Authentication
Registration, verification, recovery, login, and token validation routes.
Authentication in rCTF is based around teams. A team owns the name, email address, score, solves, members, and settings. Browser sessions and API clients act on behalf of a team by sending an auth token in the Authorization header.
The API has both V1 and V2 routes. They are available together, and a client may need routes from both versions. V2 routes exist where behavior changed or new response data was added. V1 routes remain current when there is no V2 replacement.
Most authenticated API requests use the Authorization: Bearer <auth-token> header.
The other token kinds are used while setting up, recovering, or changing a team account.
| Token kind | Lifetime | Used by |
|---|---|---|
Auth |
No expiry | Authorization: Bearer <auth-token> on user routes. |
Team |
No expiry | Account recovery, login, and token verification. |
Verify |
loginTimeout |
Email updates and pending registrations. Single use. |
CtftimeAuth |
loginTimeout |
CTFtime registration and login handoff. |
Tokens are encrypted with AES 256 GCM using tokenKey. Rotating tokenKey invalidates any auth, team, verify, or CTFtime handoff token issued before the rotation.

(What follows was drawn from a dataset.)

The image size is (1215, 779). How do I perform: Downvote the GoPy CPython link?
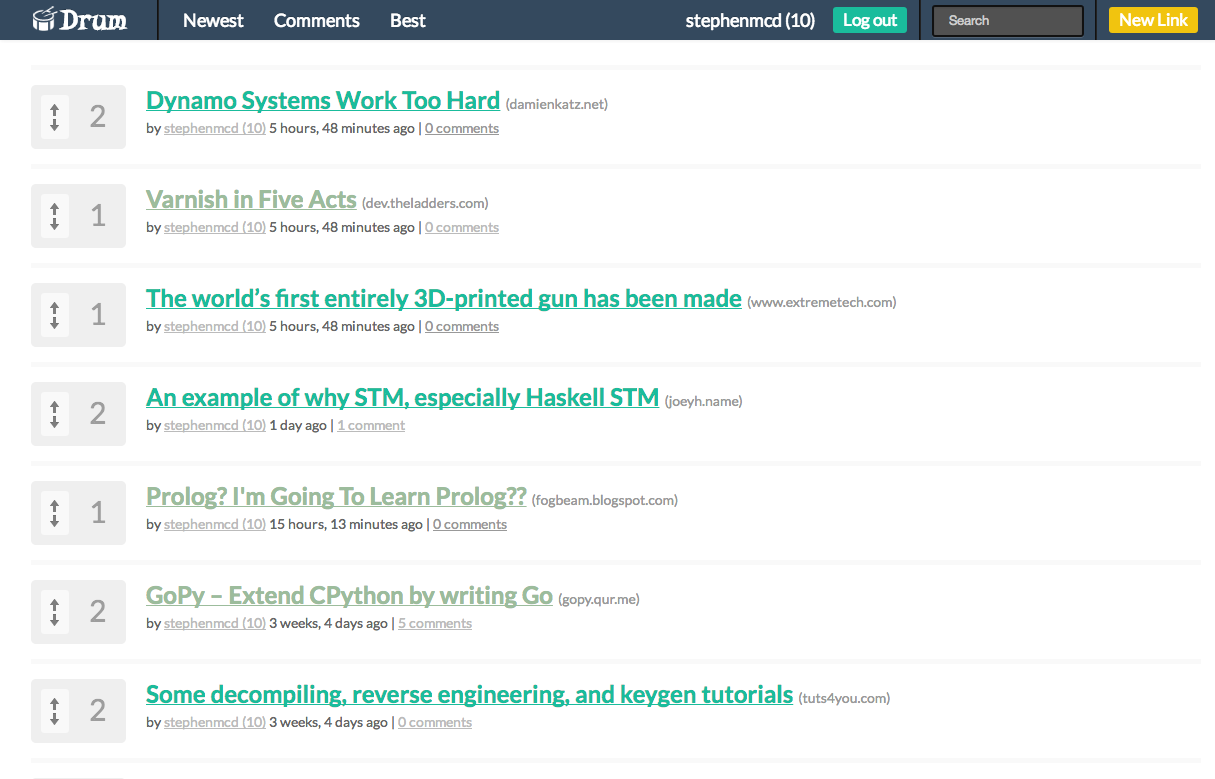click(x=55, y=620)
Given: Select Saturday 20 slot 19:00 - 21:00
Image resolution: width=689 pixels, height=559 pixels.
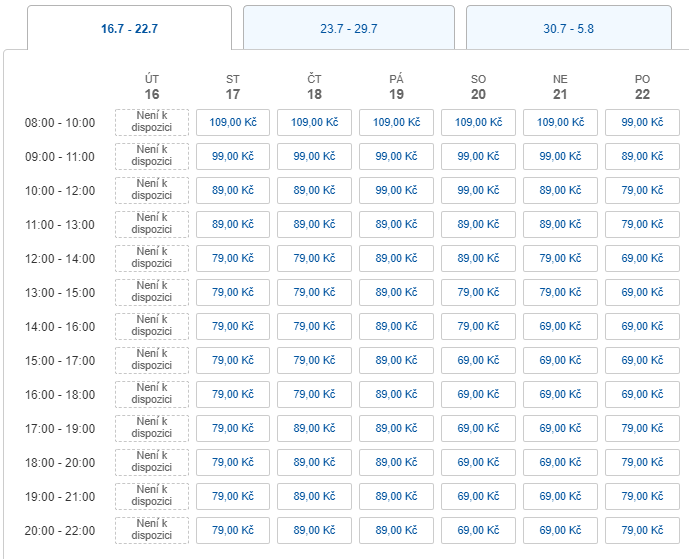Looking at the screenshot, I should (478, 496).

Verify tokens also depend on a one time Redis marker. The encrypted token can still decrypt successfully after the marker has been used or expired, but the verification request will not complete.
Note (Version choice)
For new clients, prefer the V2 route when both V1 and V2 exist for the same action. V2 uses the newer captcha field name and returns more response data. V1 remains useful for actions that do not have a V2 route, such as logging in with a team token or testing an auth token.